• _Assignment_
Print every record exactly as it appears. Leave the pictures out.

• _Records supplied_
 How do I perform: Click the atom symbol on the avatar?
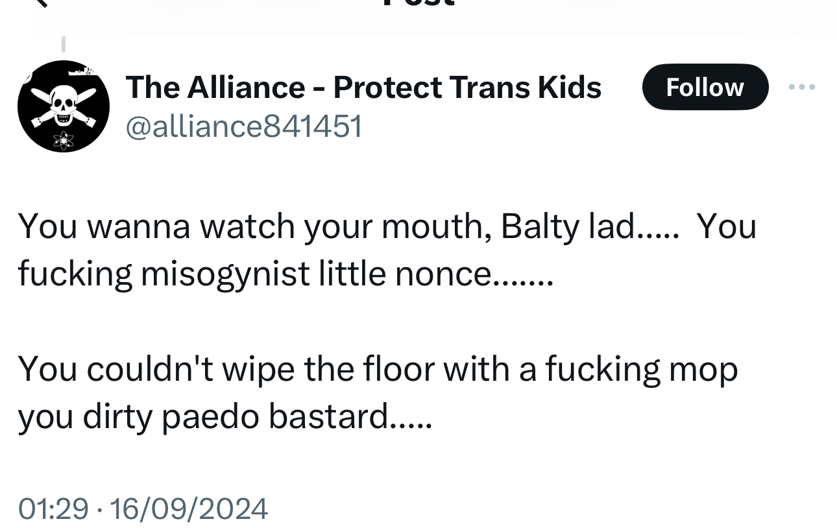click(64, 139)
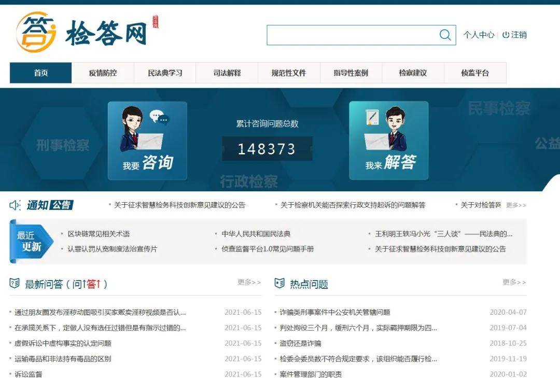Click the 148373 total questions counter
The height and width of the screenshot is (378, 560).
point(267,149)
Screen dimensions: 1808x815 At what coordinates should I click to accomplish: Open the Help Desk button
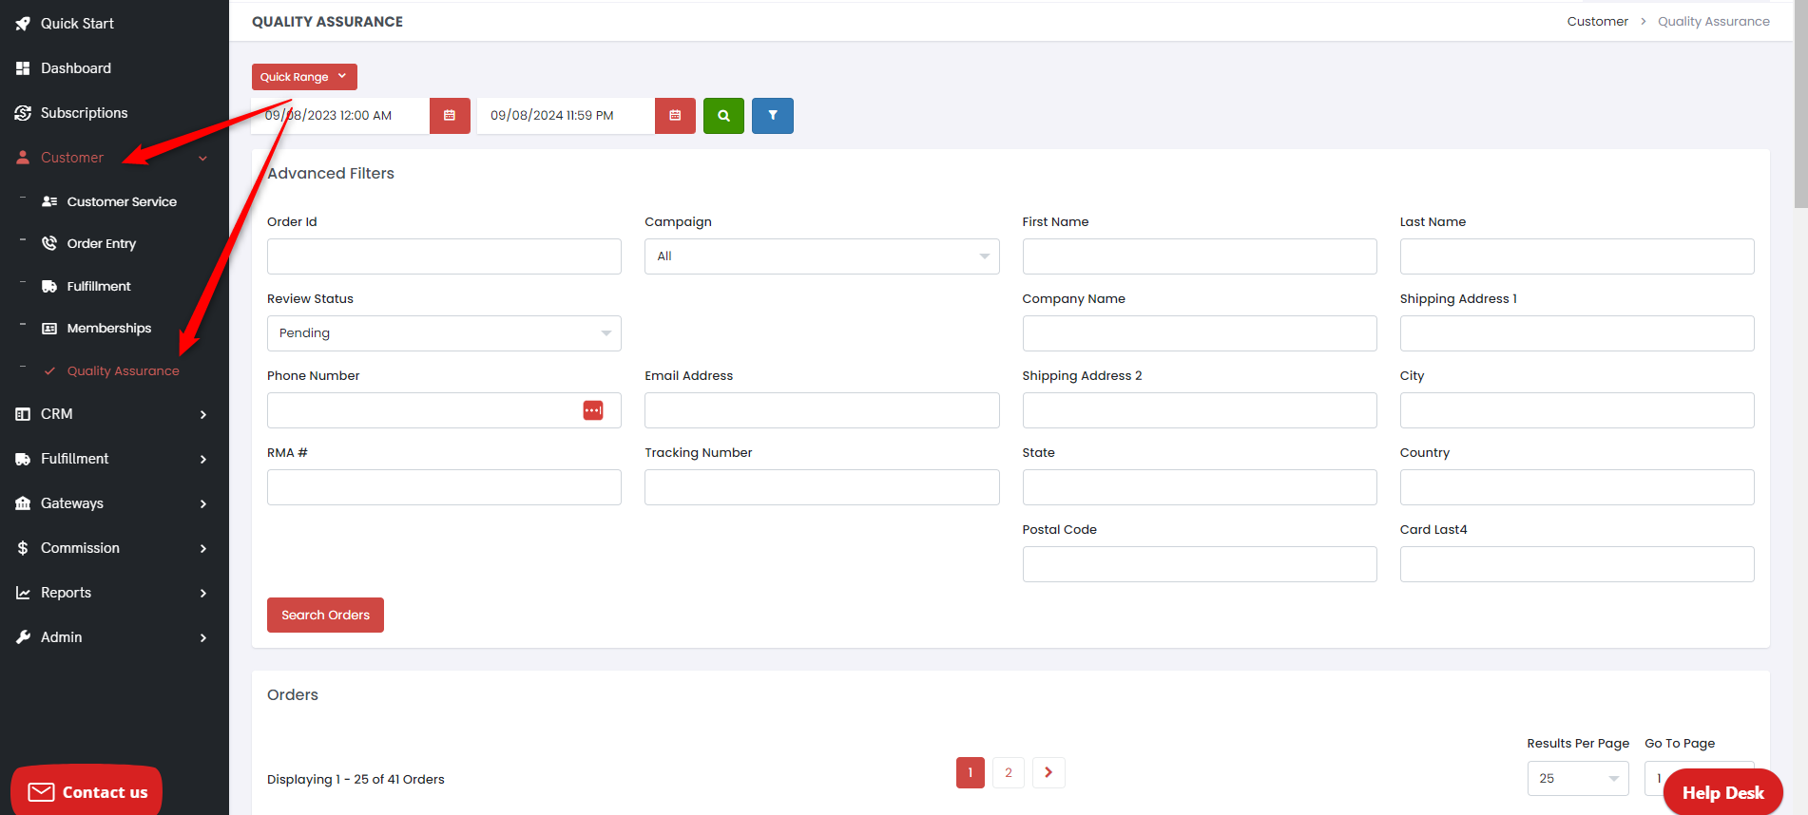(1722, 792)
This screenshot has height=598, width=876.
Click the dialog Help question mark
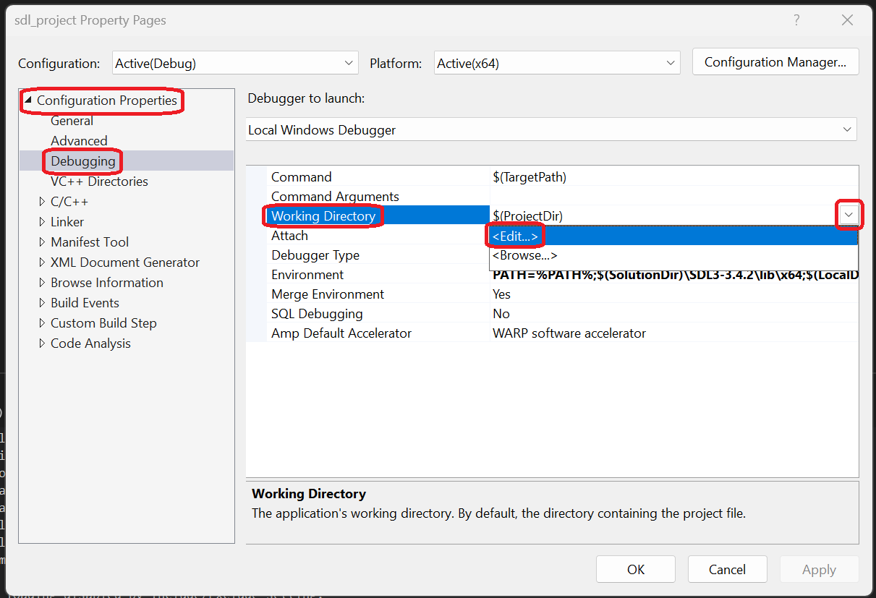tap(796, 20)
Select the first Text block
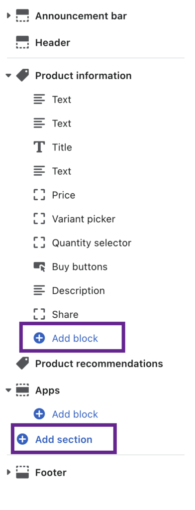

• _Output of the exercise_
 How do I perform: Click the atom symbol on the avatar?
click(64, 139)
Click the 148373 total questions counter
The height and width of the screenshot is (378, 560).
point(267,149)
Screen dimensions: 1808x815 At what coordinates should I click to accomplish: Open the Help Desk button
(1722, 792)
This screenshot has height=598, width=876.
Click the dialog Help question mark
tap(796, 20)
Select the first Text block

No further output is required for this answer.